__Goal of the exercise__
In this exercise, return only the lines that run from the line with "The height and" to the end of the entries below, both included. Pictures are not copied.

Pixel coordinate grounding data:
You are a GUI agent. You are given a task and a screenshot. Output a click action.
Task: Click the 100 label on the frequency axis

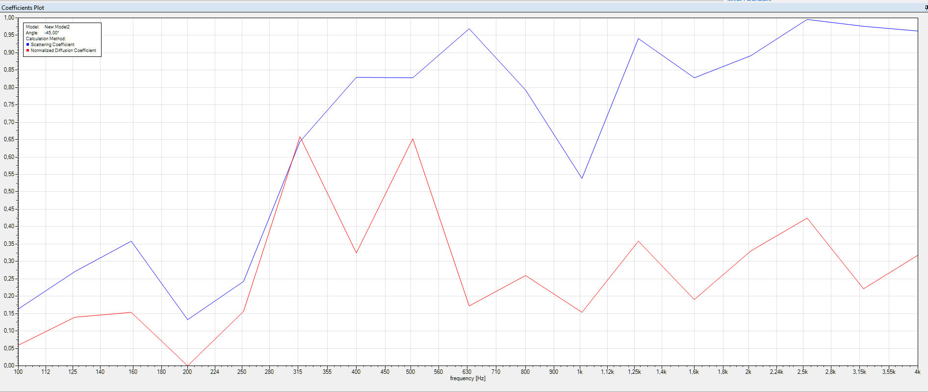coord(18,372)
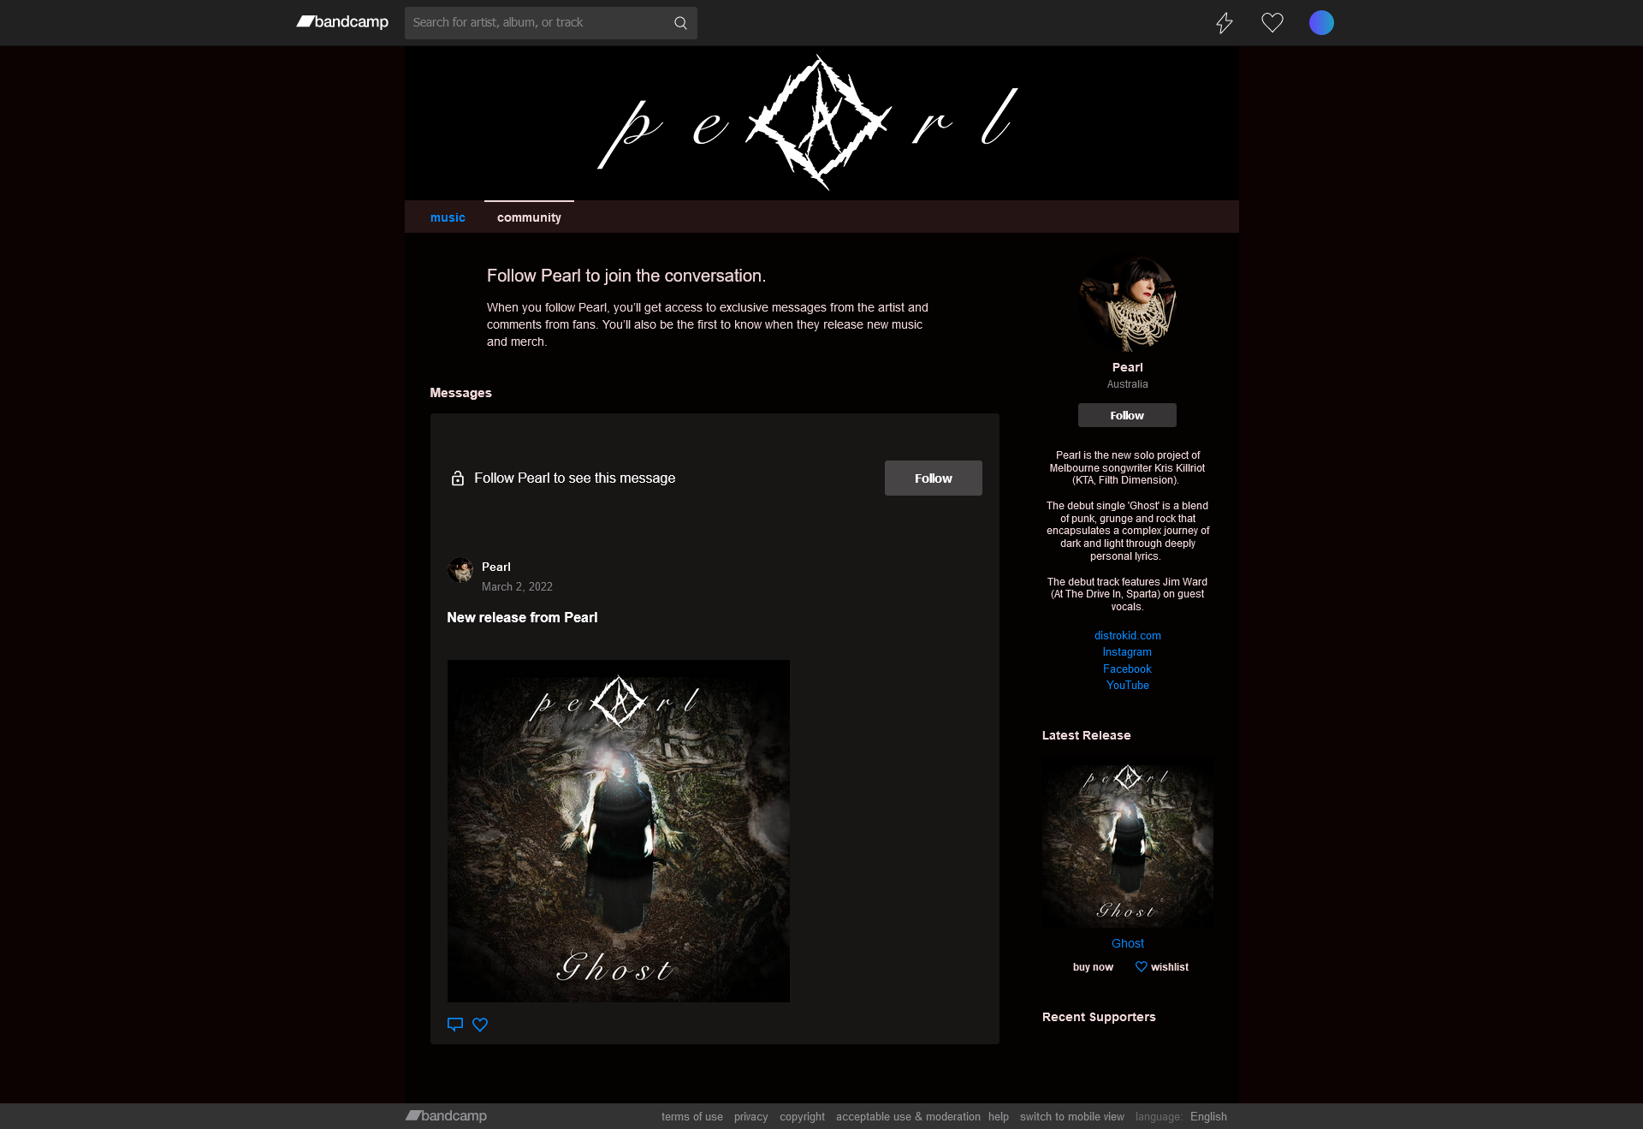
Task: Like the post with the heart icon
Action: pyautogui.click(x=480, y=1025)
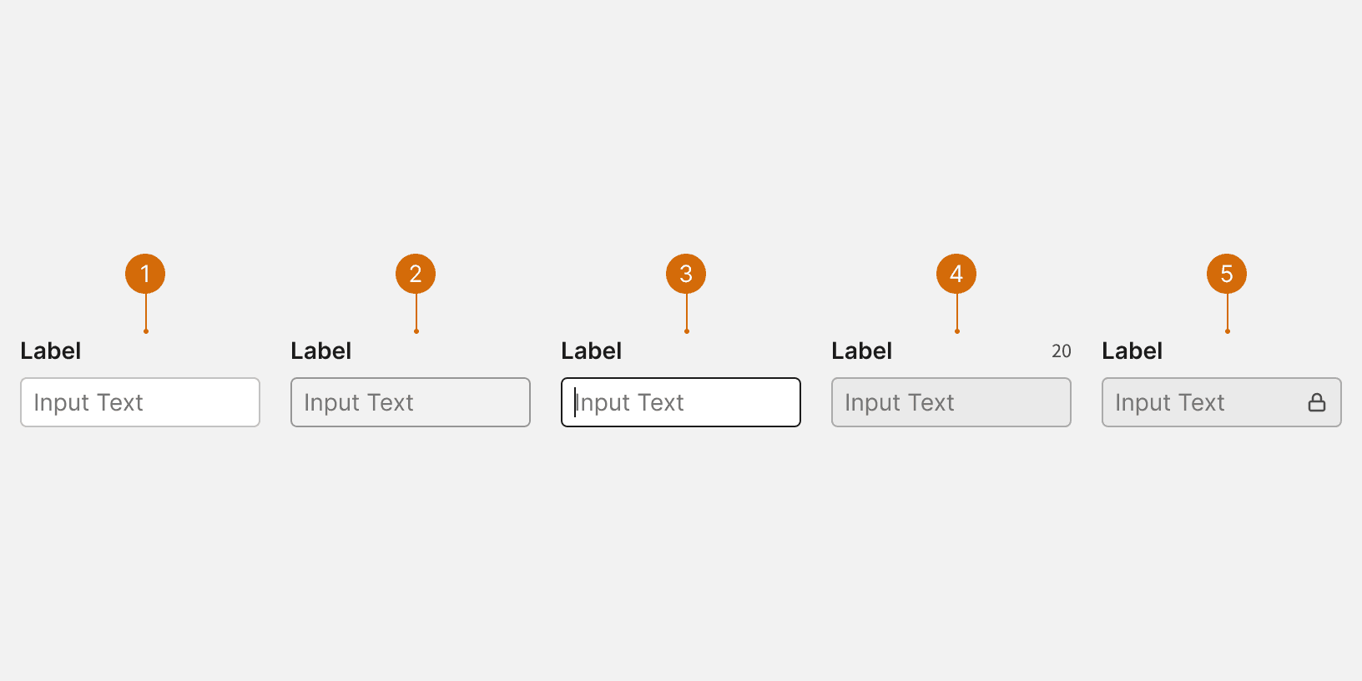
Task: Click the fourth input field with character counter
Action: (951, 402)
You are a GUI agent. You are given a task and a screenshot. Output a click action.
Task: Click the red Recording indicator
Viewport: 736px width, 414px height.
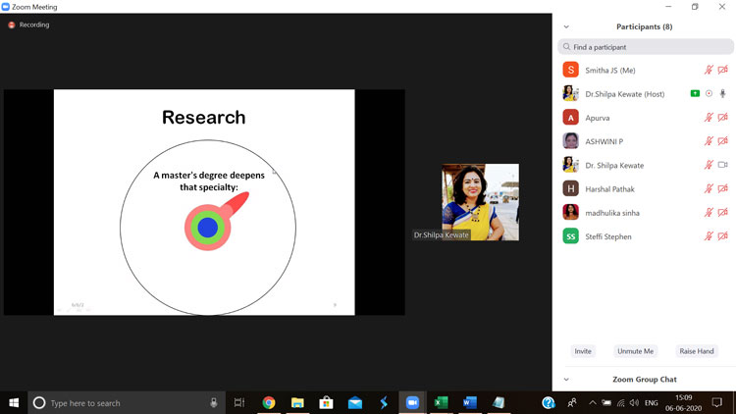tap(12, 25)
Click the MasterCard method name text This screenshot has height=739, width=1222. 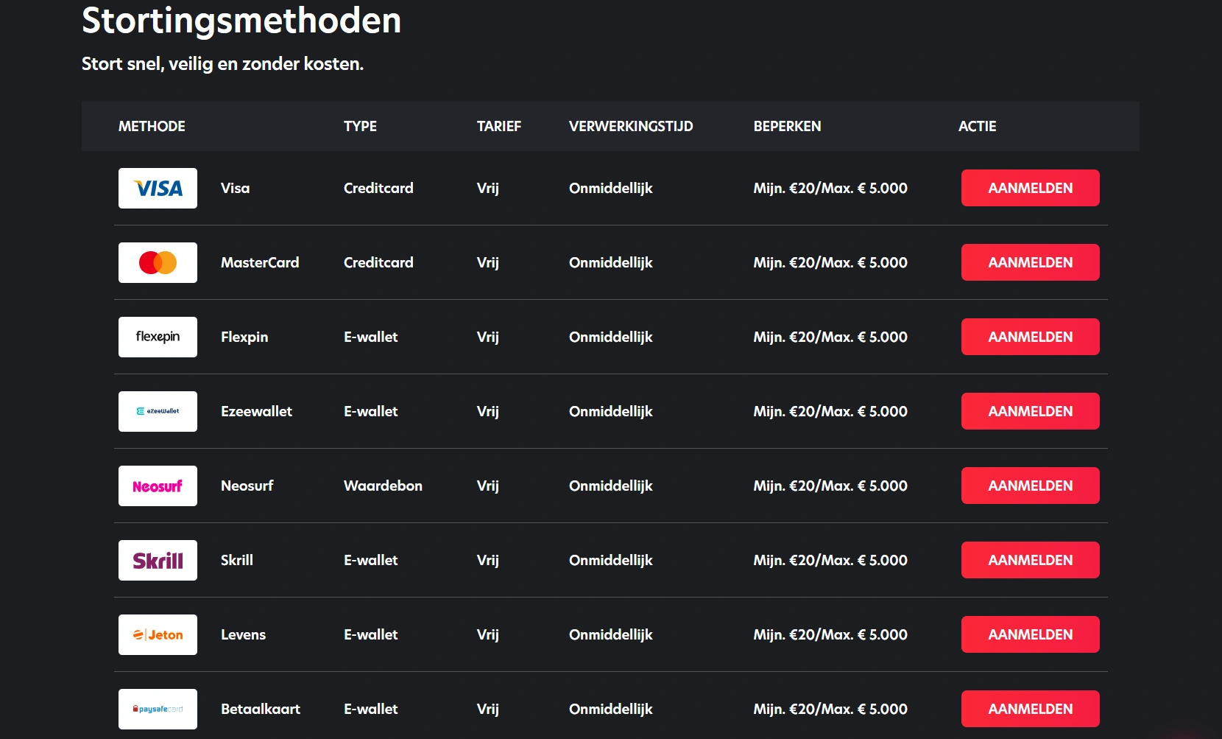tap(260, 263)
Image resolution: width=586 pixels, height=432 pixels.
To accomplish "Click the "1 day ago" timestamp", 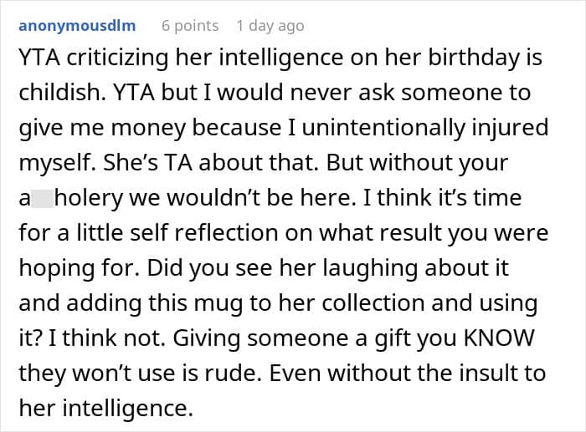I will (270, 26).
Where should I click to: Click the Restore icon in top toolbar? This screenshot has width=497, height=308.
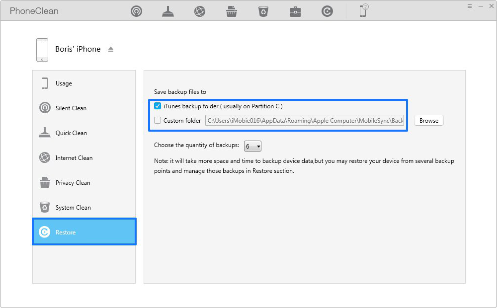click(327, 11)
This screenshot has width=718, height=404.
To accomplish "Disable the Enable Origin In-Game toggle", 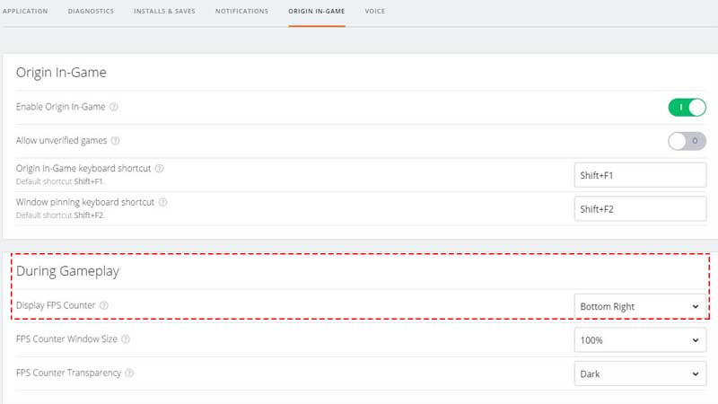I will point(687,108).
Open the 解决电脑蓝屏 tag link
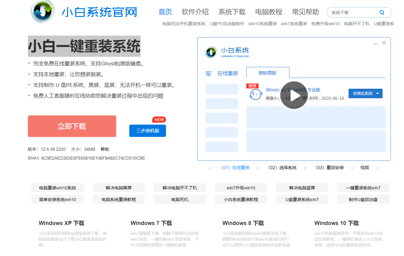Viewport: 404px width, 256px height. [x=302, y=188]
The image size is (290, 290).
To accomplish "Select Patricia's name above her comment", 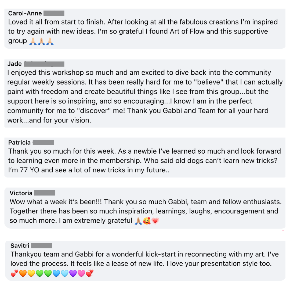I will coord(19,142).
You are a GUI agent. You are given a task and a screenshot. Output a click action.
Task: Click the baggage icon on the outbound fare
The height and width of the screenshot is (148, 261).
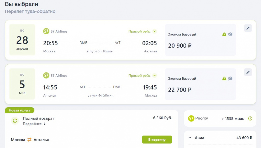pyautogui.click(x=224, y=34)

__Answer area__
The height and width of the screenshot is (148, 261).
pyautogui.click(x=224, y=34)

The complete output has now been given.